A história da Taça de Portugal está repleta de duelos entre FC Porto e Sporting, um dos maiores Clássicos do futebol nacional que, esta quarta-feira, ganhará uma nova página para a já preenchida história. Só na meias-finais da Taça de Portugal, este será o oitavo «duelo». E por «duelo» entenda-se disputa por um lugar no Jamor e não o jogo em si, já que, várias vezes, como agora, tudo se decidiu em dois jogos. 

Umas vezes, como hoje, porque assim determinava o regulamento. Outras porque, mesmo havendo a possibilidade de tudo ficar resolvido em 90 (ou 120) minutos, a igualdade sobrepunha-se a tudo o resto. A história do Clássico nesta fase da prova está repleta de prolongamentos e novos duelos. 

Em oito capítulos, o Maisfutebol conta a história das meias-finais entre FC Porto e Sporting, avançando já com um dado concreto: a vantagem histórica está do lado dos dragões. Em oito duelos nesta fase, por cinco vezes foram os portistas a avançar para a final, incluindo as duas anteriores neste século. 

A última vez que o Sporting afastou o FC Porto nas meias-finais da Taça foi há 22 anos, num duelo que Afonso Martins decidiu e recorda, na primeira pessoa, ao nosso jornal. 

Mas vamos por ordem...

1951/52: dragões desperdiçam quatro golos de vantagem

FINALISTA: Sporting

Uma eliminatória cheia de história. E de estórias. Três jogos, uma vitória do FC Porto, duas do Sporting, com muitos golos, emoção, expulsões e polémica.

Na altura, como agora, a meia-final disputava-se a duas mãos. A primeira decorreu no novíssimo Estádio das Antas, inaugurado três dias antes. Foi, portanto, o primeiro jogo oficial a decorrer no recinto. O FC Porto ganhou por 2-0, com bis de Diamantino, o «habilidoso», como era conhecido. Um lisboeta, nascido na Ajuda, que passara pelo Sp. Braga e chegara à Invicta nesse ano.

«Aquele era o Sporting dos Cinco Violinos. Era o Vasques, o Peyroteo, o Albano, Jesus Correia...Mas o FC Porto tinha uma equipa da mesma glória. Eu, Hernâni, Pedroto, Barrigana...», recordou o antigo jogador, do alto dos seus 90 anos, numa entrevista publicada em 2016 no Correio da Linha. Na mesma, explicou por que saiu do FC Porto, dois anos depois: «Queriam que eu fosse profissional e eu não queria ser profissional. Quero uma coisa fixa, quero o meu futuro, quero um emprego. Queria mulher e queria fazer casa.»
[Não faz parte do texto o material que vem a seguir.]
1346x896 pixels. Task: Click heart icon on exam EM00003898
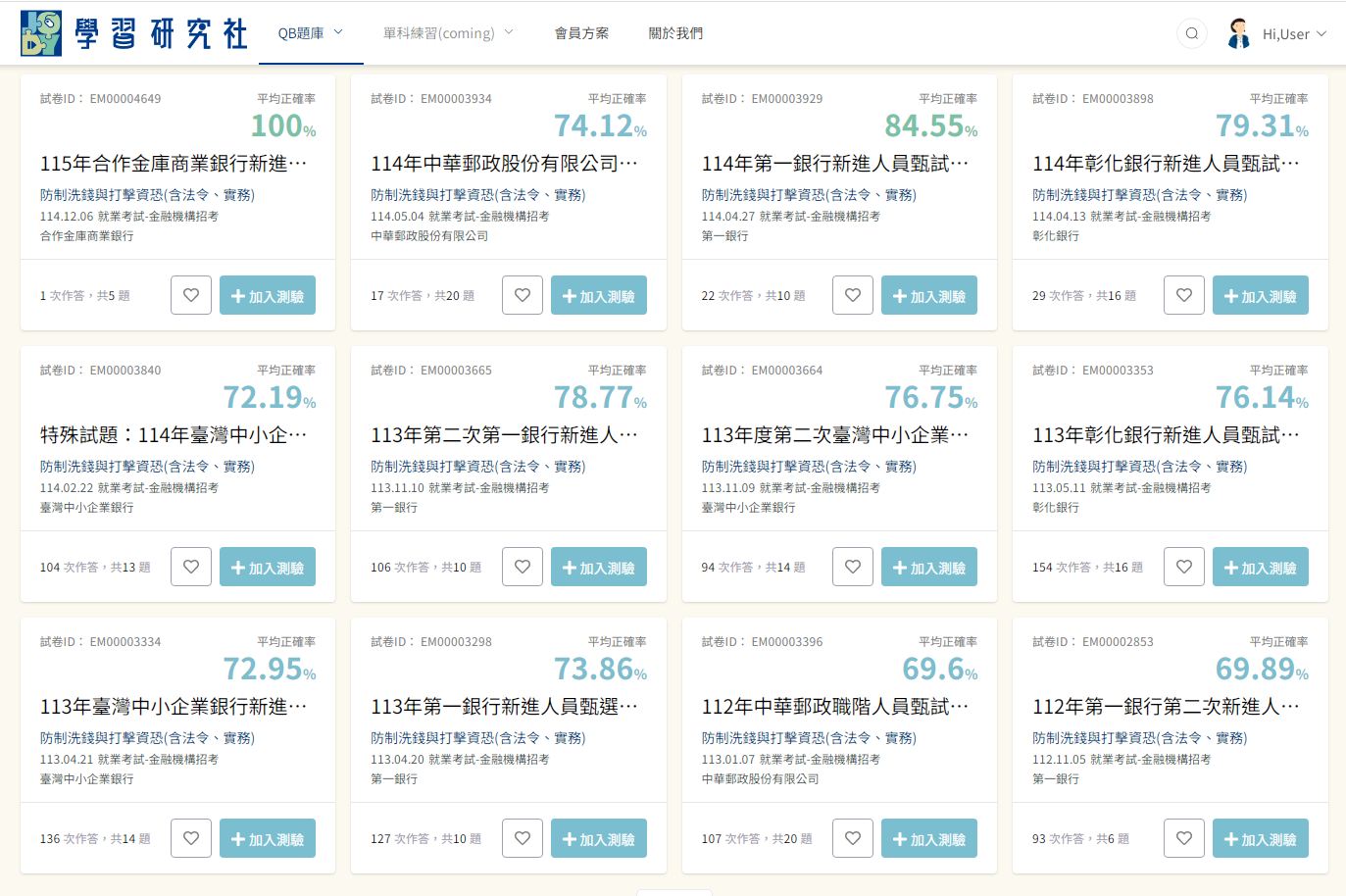[1184, 295]
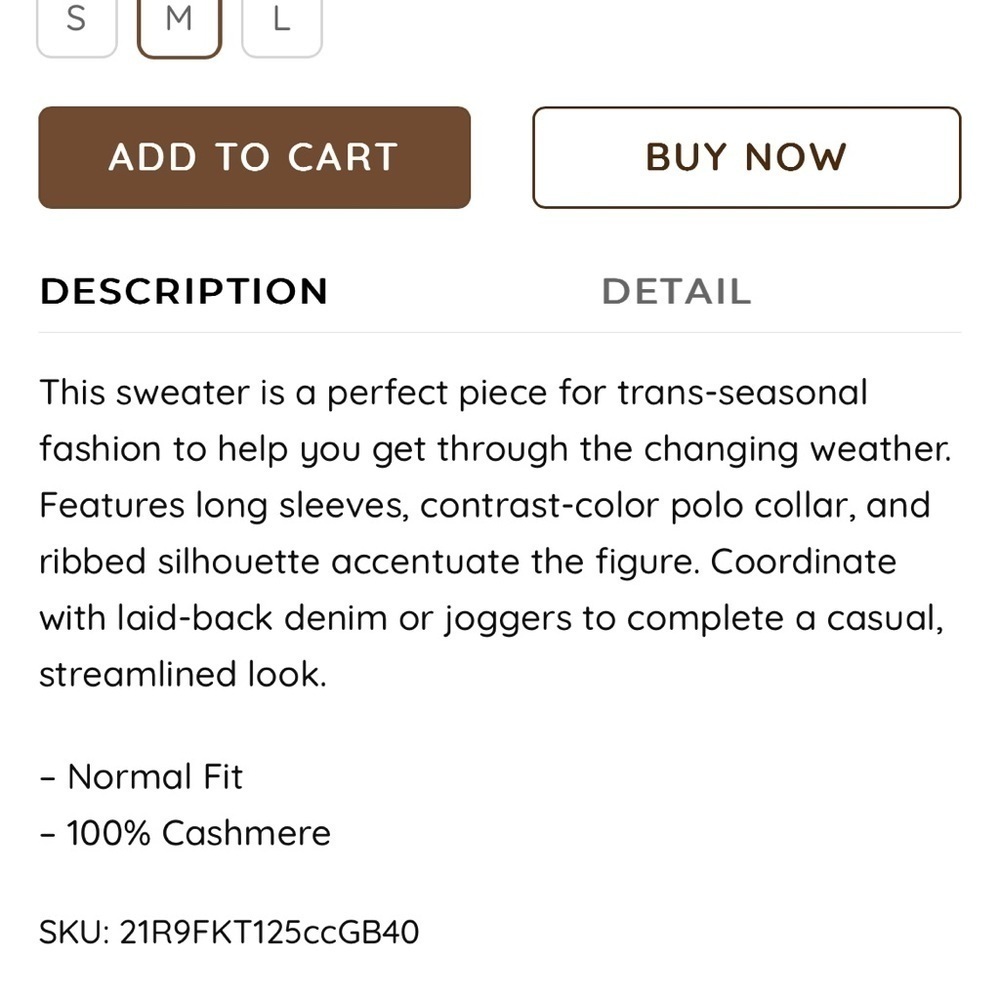Click the word 'joggers' in description
The image size is (1000, 1000).
[x=508, y=620]
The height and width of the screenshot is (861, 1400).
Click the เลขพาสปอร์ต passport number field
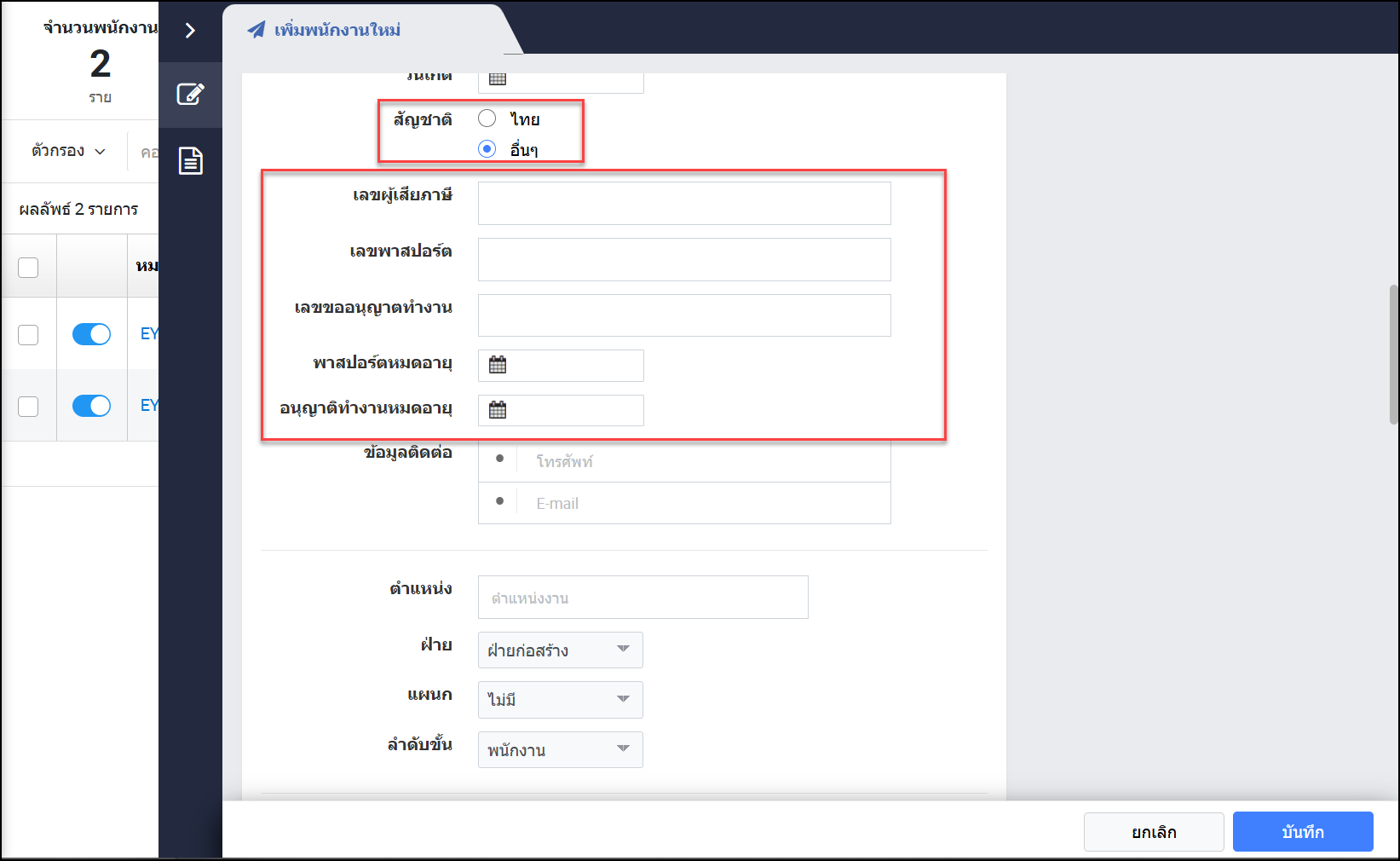click(x=684, y=259)
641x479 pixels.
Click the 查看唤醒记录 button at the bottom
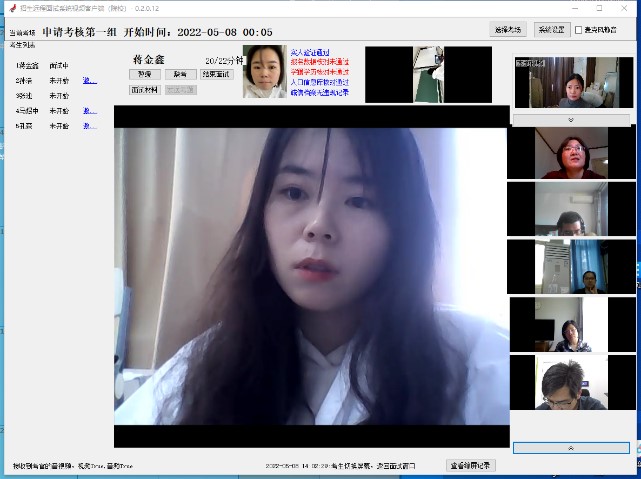point(470,465)
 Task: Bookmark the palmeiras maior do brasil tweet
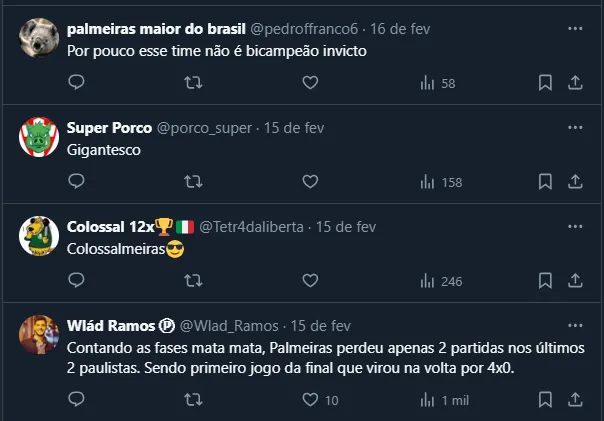point(545,83)

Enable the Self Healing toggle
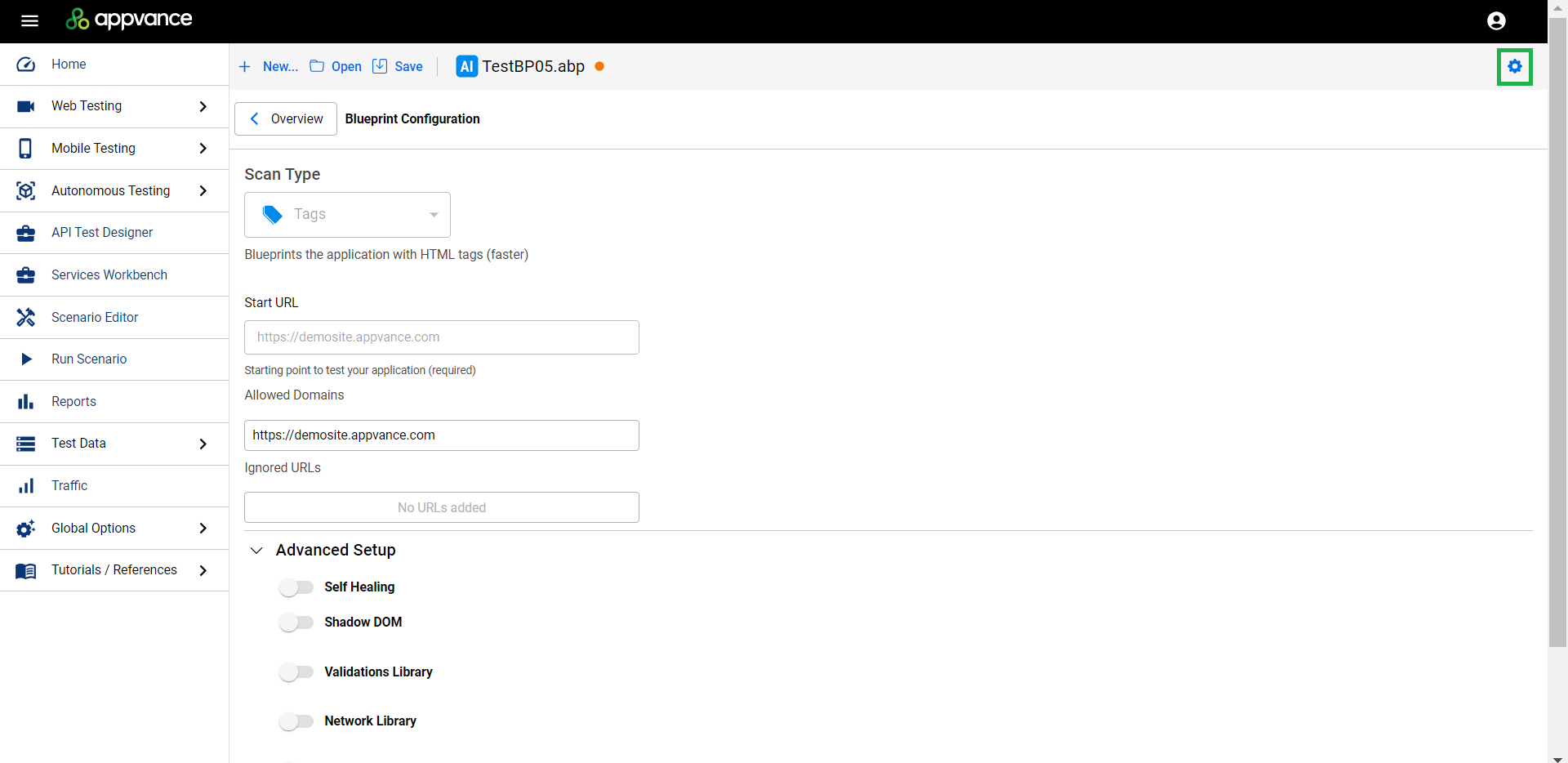[x=296, y=587]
Ora, o FC Porto entrou no Lumiar, casa do Sporting, sete dias depois, com dois golos de vantagem. E aos 3 minutos de jogo, já tinha...o dobro. Diamantino, outra vez, a marcar aos 2 e Carlos Vieira aos 3. Parecia decidido. Mas não estava. Até ao intervalo, um autogolo de Bibelino e outro de Travassos empataram o jogo. Na segunda parte, Albano fez dois golos, o segundo para lá da hora, e fixou o 4-2 final. Como, na altura, não havia a regra dos golos marcados fora, houve necessidade de um jogo de desempate. Foi em Coimbra, dois dias depois, tendo um árbitro que ficaria famosíssimo uns anos mais tarde: Inocêncio Calabote.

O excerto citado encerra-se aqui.